> _Task statement_: Copy out the entries beginning with the line containing "Task: Select the Cite this article link" and continuing through the line containing "The width and height of the screenshot is (1280, 720).", reproducing every character as it appears.

> _Given data_:
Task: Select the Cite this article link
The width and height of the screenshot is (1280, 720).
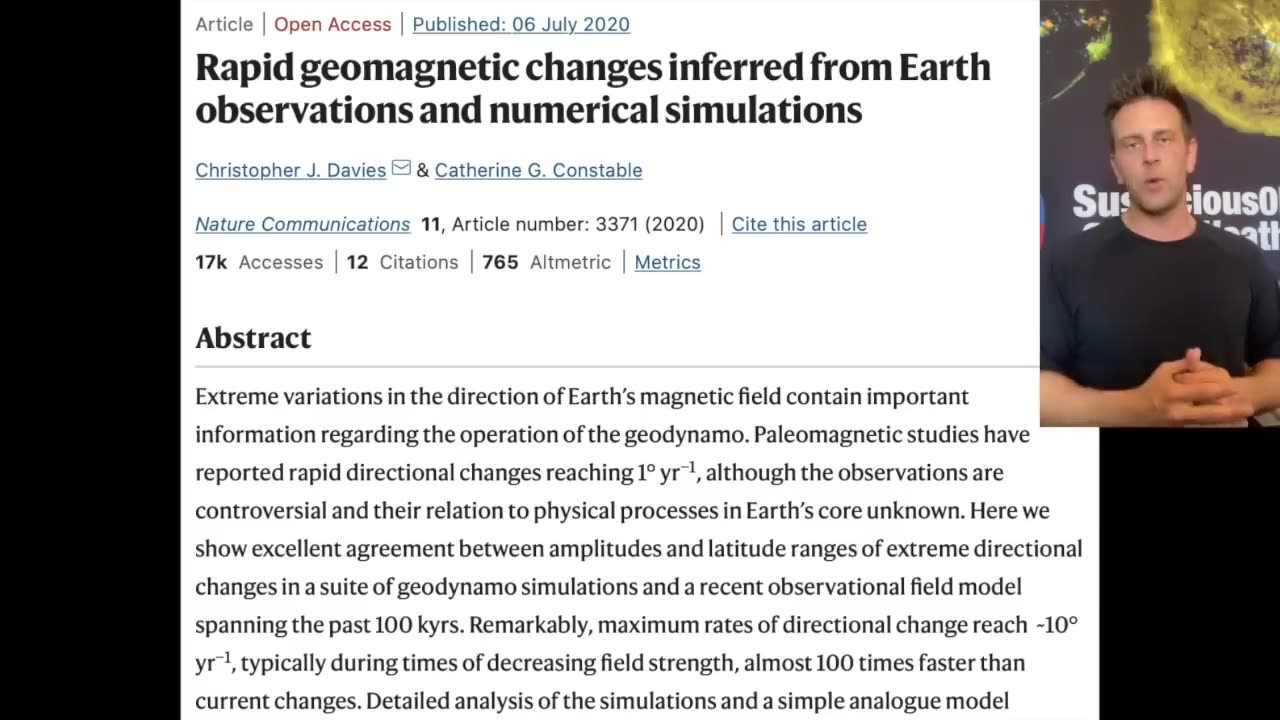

--

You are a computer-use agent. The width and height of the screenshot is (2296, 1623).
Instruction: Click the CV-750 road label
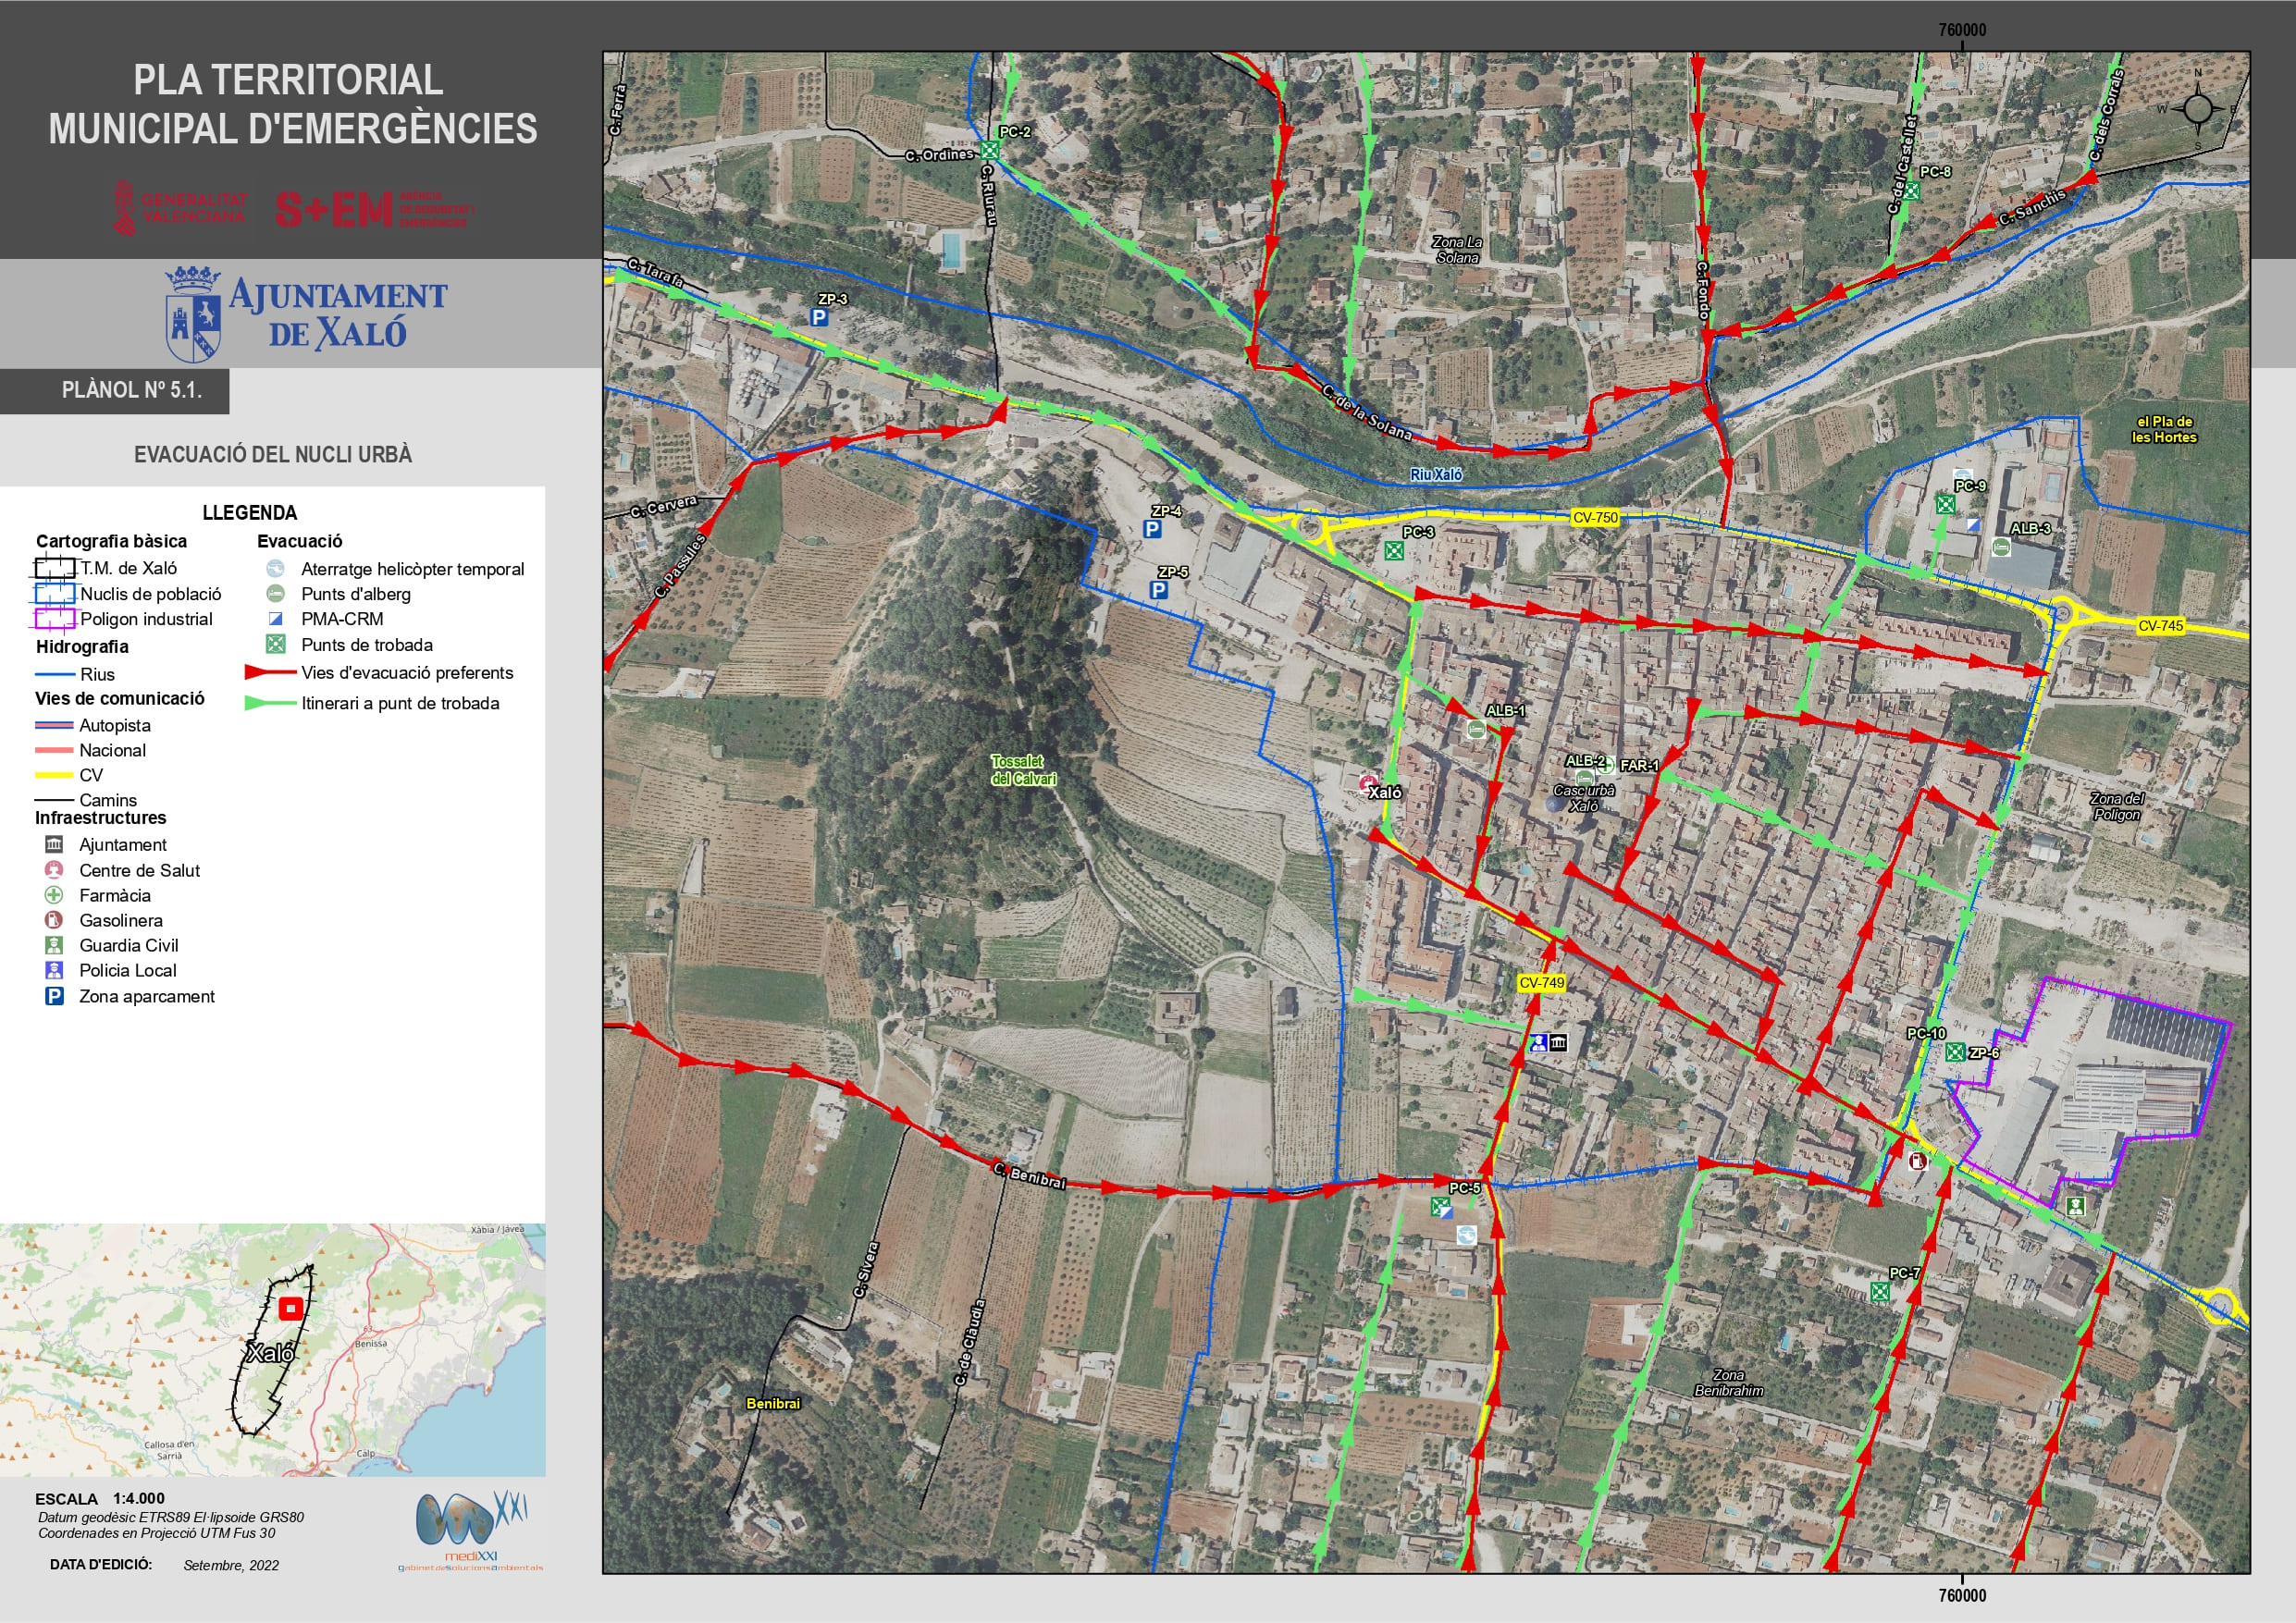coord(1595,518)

> _Solution_:
Task: Select the Cite this article link
The width and height of the screenshot is (1280, 720).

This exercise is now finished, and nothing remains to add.